Author:   Abraham Lincoln
Date:1862

Annotation:

On September 22, 1862, less than a week after the Battle of Antietam, President Lincoln met with his cabinet. As one cabinet member, Samuel P. Chase, recorded in his diary, the President told them that he had "thought a great deal about the relation of this war to Slavery":

You all remember that, several weeks ago, I read to you an Order I had prepared on this subject, which, since then, my mind has been much occupied with this subject, and I have thought all along that the time for acting on it might very probably come. I think the time has come now. I wish it were a better time. I wish that we were in a better condition. The action of the army against the rebels has not been quite what I should have best liked. But they have been driven out of Maryland, and Pennsylvania is no longer in danger of invasion. When the rebel army was at Frederick, I determined, as soon as it should be driven out of Maryland, to issue a Proclamation of Emancipation such as I thought most likely to be useful. I said nothing to any one; but I made the promise to myself, and (hesitating a little)--to my Maker. The rebel army is now driven out, and I am going to fulfil that promise.

The preliminary emancipation proclamation that President Lincoln issued on September 22 stated that all slaves in designated parts of the South on January 1, 1863, would be freed. The President hoped that slave emancipation would undermine the Confederacy from within. Secretary of the Navy Gideon Welles reported that the President told him that freeing the slaves was "a military necessity, absolutely essential to the preservation of the Union....The slaves [are] undeniably an element of strength to those who [have] their service, and we must decide whether that element should be with us or against us."

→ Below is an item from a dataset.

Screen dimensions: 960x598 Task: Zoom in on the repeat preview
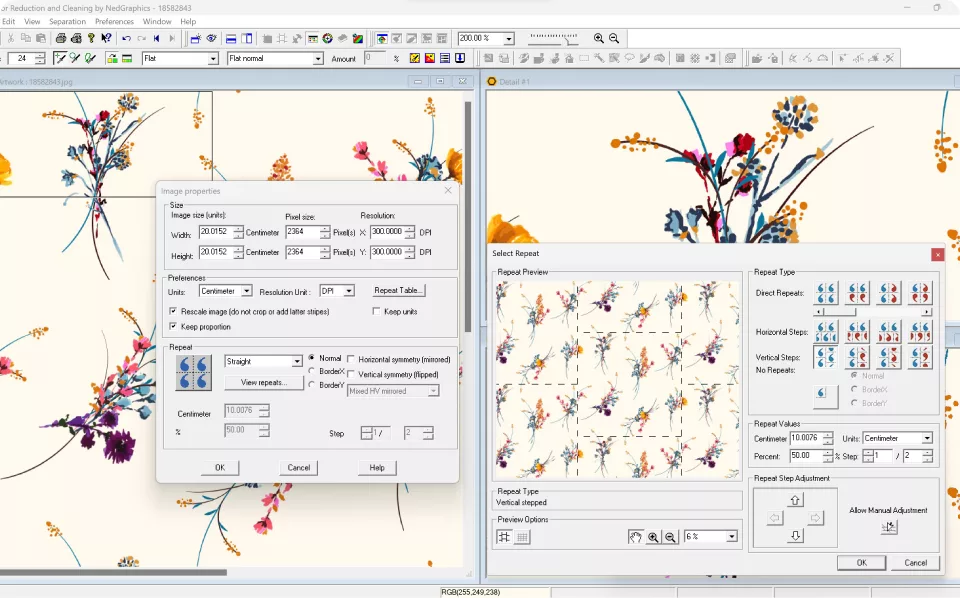653,537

Fear of foreign intervention in the war also influenced Lincoln to consider emancipation. The Confederacy had assumed, mistakenly, that demand for cotton from textile mills would lead Britain to break the Union naval blockade. Nevertheless, there was a real danger of European involvement in the war. By redefining the war as a war against slavery, Lincoln hoped to generate support from European liberals.


Document:

"That on the first day of January, in the year of our Lord one thousand eight hundred and sixty-three, all persons held as slaves within any State or designated part of a State, the people whereof shall then be in rebellion against the United States, shall be then, and thenceforward, and forever, free; and the Executive government of the United States, including the military and naval authority thereof, will recognize and maintain the freedom of such persons, and will do no act or acts to repress such persons, or any of them, in any efforts they may make for their actual freedom.

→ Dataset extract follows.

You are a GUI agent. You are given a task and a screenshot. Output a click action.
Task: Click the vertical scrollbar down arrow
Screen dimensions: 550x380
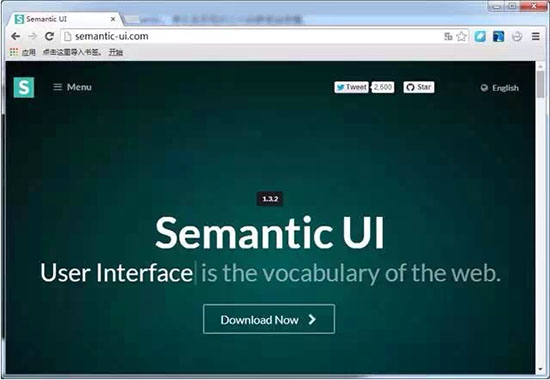pyautogui.click(x=541, y=369)
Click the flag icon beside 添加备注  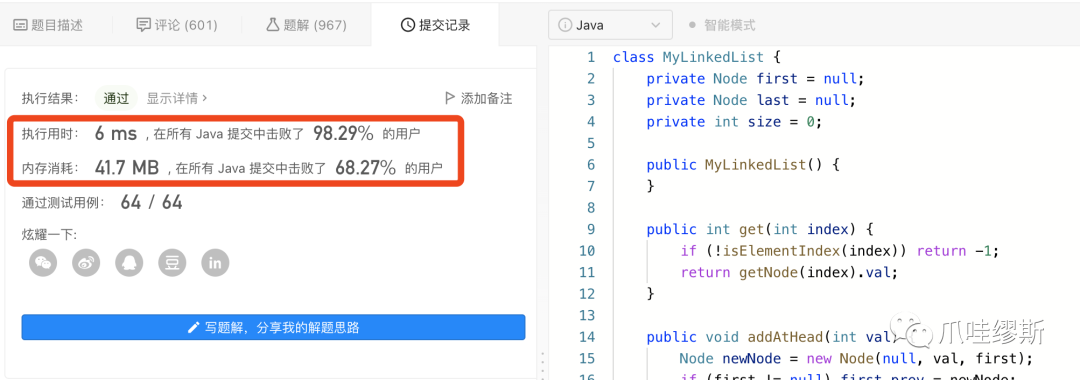pyautogui.click(x=450, y=98)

"That the Executive will, on the first day of January aforesaid, by proclamation, designate the States and parts of States, if any, in which the people thereof respectively, shall then be in rebellion against the United States; and the fact that any State, or the people thereof, shall on that day be in good faith represented in the Congress of the United States, by members chosen thereto at elections wherein a majority of the qualified votes of such State shall have participated, shall, in the absence of strong countervailing testimony, be deemed conclusive evidence that such State, and the people thereof, are not in rebellion against the United States."

Now, therefore, I, Abraham Lincoln, President of the United States, by virtue of the power in me vested in me as commander-in-chief of the army and navy of the United States, in time of actual armed rebellion against the authority and government of the United States, and as a fit and necessary war measure for suppressing said rebellion, do, on this first day of January, in the year of our Lord one thousand eight hundred and sixty-three, and in accordance with my purpose so to do, publicly proclaimed for the full period of one hundred days from the day first above mentioned, order and designate as the States and parts of States wherein the people thereof, respectively, are this day in rebellion against the United States, the following to wit: Arkansas, Texas, Louisiana (except the Parishes of St. Bernard, Plaquemines, Jefferson, St. John, St. Charles, St. James, Ascension, Assumption, Terre Bonne, Lafourche, St. Mary, St. Martin, and Orleans, including the City of New Orleans), Mississippi, Alabama, Florida, Georgia, South Carolina, North Carolina, and Virginia (except the forty-eight country designated as West Virginia, and also the counties of Berkeley, Accomae, Northampton, Elizabeth City, York, Princess Ann, and Norfolk, including the cities of Norfolk and Portsmouth.) and which excepted parts are for the present left precisely as if this proclamation were not issued.

And by virtue of the power and for the purpose aforesaid, I do order and declare that all persons held as slaves within said designated States and parts of States are and henceforward shall be free; and that the Executive government of the United States, including the military and naval authorities thereof, will recognize and maintain the freedom of said persons.

And I hereby enjoin upon the people so declared to be free to abstain from all violence, unless in necessary self-defence; and I recommend to them that, in all cases when allowed, they labor faithfully for reasonable wages.

And I further declare and make known that such persons, of suitable conditions, will be received into the armed service of the United States, to garrison forts, positions, stations, and other places, and to man vessels of all sorts in said service.

And upon this act, sincerely believed to be an act of justice warranted by the Constitution upon military necessity, I invoke the considerate judgment of mankind and the gracious favor of Almighty God.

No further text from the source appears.